ASSIGNED TASK: Each line of the records that includes "value" should be found and copied.

Start of RECORDS SUPPLIED

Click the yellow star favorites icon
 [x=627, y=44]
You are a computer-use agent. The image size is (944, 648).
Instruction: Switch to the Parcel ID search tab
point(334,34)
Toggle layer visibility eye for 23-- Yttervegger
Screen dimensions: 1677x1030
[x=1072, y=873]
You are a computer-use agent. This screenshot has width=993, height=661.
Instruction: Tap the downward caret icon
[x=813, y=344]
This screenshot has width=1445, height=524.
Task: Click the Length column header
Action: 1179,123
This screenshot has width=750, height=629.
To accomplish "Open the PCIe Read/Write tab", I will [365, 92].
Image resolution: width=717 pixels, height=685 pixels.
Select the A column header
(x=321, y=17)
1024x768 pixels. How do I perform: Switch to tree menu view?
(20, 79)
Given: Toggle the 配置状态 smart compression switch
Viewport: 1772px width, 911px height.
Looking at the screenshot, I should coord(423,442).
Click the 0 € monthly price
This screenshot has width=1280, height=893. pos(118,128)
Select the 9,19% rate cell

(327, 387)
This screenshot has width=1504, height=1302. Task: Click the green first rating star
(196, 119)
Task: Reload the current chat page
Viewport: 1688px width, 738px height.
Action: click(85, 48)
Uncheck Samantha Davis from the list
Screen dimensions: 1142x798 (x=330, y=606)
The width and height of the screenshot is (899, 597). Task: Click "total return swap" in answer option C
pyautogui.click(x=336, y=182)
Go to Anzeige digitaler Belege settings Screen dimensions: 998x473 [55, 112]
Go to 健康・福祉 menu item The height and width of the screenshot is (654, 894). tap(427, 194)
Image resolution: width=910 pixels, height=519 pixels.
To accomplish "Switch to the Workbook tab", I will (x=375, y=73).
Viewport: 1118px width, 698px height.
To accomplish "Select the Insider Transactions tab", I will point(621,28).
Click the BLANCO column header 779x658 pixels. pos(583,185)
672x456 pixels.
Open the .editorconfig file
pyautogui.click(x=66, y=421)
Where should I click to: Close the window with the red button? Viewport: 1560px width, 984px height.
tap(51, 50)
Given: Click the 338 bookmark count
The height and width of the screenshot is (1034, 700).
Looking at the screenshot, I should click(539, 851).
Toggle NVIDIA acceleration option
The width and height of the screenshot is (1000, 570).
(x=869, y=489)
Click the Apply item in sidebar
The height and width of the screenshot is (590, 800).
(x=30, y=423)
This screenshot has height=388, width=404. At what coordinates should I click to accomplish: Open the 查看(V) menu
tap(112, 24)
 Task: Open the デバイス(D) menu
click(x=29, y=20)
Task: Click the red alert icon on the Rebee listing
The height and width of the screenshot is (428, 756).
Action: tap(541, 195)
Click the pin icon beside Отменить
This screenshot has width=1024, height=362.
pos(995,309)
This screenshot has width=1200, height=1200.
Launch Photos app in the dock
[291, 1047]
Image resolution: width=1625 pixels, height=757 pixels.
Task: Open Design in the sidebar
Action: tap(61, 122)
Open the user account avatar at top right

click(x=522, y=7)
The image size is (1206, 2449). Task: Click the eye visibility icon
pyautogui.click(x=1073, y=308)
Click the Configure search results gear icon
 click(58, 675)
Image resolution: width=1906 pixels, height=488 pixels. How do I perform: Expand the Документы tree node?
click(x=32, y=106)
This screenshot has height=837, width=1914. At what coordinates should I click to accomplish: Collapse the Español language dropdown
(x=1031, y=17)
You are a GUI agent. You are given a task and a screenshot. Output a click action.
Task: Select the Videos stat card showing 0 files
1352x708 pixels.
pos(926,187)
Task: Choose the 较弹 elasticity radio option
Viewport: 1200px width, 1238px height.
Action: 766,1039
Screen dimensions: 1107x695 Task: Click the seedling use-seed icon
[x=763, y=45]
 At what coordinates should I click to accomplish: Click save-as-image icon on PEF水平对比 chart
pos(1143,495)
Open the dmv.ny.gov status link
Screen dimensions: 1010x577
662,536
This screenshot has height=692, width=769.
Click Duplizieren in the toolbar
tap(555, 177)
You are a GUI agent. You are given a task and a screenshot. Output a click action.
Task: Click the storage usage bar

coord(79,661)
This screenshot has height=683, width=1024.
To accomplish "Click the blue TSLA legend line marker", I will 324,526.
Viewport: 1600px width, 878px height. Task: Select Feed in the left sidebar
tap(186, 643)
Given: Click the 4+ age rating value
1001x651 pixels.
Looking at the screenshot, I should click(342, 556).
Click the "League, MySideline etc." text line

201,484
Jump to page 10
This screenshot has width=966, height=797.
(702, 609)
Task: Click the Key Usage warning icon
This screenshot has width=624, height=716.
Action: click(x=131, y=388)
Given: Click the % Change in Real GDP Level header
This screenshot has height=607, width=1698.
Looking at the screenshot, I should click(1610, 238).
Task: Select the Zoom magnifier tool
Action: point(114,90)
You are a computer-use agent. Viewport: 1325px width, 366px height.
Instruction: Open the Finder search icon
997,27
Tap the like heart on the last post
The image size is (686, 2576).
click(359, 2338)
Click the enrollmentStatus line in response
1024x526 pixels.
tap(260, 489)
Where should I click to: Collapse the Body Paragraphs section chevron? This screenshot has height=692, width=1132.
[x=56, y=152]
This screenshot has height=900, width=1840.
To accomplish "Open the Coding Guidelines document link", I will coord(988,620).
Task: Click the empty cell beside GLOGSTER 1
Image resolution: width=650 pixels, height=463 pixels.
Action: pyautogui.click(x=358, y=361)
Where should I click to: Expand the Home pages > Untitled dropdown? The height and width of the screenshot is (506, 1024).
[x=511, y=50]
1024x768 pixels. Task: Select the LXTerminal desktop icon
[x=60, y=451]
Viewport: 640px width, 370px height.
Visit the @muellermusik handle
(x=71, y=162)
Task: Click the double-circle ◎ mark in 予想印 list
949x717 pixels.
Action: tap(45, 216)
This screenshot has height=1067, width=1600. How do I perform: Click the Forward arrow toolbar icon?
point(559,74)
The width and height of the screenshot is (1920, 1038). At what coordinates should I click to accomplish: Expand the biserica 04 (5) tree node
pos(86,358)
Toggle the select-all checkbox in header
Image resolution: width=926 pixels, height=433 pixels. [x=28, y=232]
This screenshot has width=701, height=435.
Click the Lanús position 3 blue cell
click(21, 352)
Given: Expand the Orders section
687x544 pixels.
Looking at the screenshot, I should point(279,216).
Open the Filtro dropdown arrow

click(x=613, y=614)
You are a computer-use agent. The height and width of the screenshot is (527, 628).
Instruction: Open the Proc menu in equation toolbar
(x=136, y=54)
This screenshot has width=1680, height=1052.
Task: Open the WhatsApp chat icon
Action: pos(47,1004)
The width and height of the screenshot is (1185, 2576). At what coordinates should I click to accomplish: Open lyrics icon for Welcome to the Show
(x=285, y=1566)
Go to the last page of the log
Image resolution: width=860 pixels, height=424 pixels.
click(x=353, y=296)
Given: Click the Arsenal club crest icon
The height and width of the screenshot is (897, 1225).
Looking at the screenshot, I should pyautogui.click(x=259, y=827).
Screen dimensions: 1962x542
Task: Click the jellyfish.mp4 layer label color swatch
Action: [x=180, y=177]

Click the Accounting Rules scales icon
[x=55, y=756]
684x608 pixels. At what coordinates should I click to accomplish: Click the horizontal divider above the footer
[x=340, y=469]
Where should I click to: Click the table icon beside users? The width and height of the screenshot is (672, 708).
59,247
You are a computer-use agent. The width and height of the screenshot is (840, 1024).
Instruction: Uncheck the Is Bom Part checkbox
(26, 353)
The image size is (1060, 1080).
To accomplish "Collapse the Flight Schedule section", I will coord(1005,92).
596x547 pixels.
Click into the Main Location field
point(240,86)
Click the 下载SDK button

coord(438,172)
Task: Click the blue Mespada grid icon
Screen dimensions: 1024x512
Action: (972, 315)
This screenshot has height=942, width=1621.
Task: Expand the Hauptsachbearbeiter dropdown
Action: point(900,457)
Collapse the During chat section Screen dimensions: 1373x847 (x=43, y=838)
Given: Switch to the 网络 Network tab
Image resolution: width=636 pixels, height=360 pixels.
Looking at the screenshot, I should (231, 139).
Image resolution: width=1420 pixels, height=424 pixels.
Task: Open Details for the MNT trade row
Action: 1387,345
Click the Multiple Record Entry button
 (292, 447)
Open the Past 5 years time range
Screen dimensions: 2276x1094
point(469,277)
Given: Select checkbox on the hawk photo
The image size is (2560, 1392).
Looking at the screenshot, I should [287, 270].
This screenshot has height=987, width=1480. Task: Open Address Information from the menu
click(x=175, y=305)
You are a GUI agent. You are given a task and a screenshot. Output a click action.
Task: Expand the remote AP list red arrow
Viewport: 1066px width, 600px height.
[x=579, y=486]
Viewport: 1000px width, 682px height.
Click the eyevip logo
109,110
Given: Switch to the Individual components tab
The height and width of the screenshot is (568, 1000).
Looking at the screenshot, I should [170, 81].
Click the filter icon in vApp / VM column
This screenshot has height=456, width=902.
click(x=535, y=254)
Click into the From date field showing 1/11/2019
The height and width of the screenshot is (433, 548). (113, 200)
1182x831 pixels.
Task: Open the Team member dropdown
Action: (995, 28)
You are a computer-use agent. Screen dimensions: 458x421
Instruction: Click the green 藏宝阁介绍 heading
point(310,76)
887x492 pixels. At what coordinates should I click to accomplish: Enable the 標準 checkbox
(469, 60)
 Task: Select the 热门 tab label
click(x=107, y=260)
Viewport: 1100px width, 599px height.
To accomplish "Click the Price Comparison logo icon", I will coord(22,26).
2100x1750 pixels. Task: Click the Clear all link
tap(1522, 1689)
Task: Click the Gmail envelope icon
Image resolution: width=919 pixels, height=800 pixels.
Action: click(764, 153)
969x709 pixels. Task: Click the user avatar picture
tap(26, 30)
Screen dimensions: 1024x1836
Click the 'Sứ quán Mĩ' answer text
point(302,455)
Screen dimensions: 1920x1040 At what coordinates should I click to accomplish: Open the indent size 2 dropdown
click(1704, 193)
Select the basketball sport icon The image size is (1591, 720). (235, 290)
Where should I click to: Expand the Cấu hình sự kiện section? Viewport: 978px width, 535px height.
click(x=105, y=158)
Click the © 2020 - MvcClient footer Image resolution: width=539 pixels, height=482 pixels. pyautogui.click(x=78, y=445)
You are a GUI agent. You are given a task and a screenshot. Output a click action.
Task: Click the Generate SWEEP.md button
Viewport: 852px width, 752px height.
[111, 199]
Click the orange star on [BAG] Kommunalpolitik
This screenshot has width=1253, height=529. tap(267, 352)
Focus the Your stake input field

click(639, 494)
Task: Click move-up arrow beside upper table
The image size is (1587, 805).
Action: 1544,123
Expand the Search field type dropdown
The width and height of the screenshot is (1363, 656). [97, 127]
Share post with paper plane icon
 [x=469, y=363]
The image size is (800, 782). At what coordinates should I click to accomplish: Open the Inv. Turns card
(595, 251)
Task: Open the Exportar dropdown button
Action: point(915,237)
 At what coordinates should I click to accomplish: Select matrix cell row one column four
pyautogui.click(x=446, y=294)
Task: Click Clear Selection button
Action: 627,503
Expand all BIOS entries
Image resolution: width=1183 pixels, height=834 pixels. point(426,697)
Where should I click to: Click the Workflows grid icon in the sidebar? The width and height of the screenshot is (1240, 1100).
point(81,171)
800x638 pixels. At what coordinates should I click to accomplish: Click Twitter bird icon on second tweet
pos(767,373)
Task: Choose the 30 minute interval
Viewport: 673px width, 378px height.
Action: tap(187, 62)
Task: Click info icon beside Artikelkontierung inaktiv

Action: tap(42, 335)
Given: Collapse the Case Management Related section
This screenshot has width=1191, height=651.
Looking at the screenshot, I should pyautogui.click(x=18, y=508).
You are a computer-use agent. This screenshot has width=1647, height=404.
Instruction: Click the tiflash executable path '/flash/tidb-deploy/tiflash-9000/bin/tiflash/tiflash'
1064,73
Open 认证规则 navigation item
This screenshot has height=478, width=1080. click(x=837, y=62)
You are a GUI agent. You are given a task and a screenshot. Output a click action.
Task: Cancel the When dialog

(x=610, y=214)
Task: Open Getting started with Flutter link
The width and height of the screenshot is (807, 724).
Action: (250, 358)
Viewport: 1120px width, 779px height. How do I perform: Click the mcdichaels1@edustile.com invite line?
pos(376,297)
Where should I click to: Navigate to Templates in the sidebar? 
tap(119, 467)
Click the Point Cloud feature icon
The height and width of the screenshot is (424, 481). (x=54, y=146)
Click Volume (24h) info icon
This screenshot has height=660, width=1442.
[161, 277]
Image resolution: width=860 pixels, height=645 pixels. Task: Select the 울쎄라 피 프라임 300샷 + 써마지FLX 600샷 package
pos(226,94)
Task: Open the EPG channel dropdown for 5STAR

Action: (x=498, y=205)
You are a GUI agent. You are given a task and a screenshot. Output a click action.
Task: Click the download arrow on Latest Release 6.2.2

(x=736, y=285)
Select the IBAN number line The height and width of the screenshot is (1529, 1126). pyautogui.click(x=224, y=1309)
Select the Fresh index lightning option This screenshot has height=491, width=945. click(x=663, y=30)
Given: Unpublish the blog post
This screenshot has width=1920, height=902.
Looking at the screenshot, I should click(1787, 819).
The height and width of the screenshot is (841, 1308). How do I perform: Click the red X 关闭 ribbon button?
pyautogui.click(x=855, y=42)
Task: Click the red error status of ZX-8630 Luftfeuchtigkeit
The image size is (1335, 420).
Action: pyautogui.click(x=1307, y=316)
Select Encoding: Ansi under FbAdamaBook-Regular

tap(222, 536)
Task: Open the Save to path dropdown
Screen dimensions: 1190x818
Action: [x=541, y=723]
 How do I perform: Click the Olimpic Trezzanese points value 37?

End of RECORDS SUPPLIED

RESPONSE:
Given: Click the 4+ age rating value
 How do I perform: Click the Olimpic Trezzanese points value 37?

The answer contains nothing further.